=== Section Start ===

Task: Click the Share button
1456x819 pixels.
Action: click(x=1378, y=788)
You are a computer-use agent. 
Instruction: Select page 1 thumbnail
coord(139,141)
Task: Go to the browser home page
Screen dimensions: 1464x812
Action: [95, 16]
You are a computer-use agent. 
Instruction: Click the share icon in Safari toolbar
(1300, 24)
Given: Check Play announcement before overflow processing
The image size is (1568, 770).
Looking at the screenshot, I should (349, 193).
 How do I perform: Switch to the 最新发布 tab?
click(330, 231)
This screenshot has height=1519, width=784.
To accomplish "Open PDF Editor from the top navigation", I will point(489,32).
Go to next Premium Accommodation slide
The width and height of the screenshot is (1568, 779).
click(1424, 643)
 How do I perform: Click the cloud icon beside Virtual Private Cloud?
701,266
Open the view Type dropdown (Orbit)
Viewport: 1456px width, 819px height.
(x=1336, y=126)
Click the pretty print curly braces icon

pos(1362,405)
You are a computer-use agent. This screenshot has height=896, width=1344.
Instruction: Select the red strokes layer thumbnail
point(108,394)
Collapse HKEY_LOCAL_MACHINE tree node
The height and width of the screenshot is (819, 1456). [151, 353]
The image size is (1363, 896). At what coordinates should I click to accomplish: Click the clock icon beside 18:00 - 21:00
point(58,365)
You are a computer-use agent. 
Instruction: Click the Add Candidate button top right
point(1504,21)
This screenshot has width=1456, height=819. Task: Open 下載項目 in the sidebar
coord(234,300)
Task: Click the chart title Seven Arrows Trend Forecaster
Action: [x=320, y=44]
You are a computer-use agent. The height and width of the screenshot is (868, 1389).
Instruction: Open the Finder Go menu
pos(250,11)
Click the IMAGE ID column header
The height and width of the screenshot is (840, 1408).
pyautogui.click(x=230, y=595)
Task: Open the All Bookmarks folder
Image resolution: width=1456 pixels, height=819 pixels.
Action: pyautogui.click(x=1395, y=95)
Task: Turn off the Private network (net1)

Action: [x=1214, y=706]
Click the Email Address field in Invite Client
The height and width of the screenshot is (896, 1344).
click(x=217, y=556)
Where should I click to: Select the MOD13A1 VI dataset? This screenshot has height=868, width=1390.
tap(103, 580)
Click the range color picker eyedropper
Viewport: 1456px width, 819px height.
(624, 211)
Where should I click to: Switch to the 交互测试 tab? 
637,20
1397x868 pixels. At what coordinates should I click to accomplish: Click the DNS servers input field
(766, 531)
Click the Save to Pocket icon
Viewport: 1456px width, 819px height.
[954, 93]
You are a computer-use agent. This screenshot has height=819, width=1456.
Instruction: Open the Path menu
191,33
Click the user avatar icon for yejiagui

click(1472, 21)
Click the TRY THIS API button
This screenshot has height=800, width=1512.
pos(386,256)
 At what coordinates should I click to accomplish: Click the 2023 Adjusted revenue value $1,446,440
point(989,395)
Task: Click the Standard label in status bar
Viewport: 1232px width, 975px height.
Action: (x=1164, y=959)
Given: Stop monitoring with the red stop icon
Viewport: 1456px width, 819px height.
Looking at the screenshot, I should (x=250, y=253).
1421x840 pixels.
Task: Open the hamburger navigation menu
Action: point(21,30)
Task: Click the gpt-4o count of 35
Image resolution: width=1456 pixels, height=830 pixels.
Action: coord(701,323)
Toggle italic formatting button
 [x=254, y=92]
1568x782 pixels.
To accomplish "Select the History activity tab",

=== Section End ===

§ EXERCISE: Pull out each line of the entries that contains "Given".

§ EXERCISE OUTPUT:
Given: Check Play announcement before overflow processing
Given: Stop monitoring with the red stop icon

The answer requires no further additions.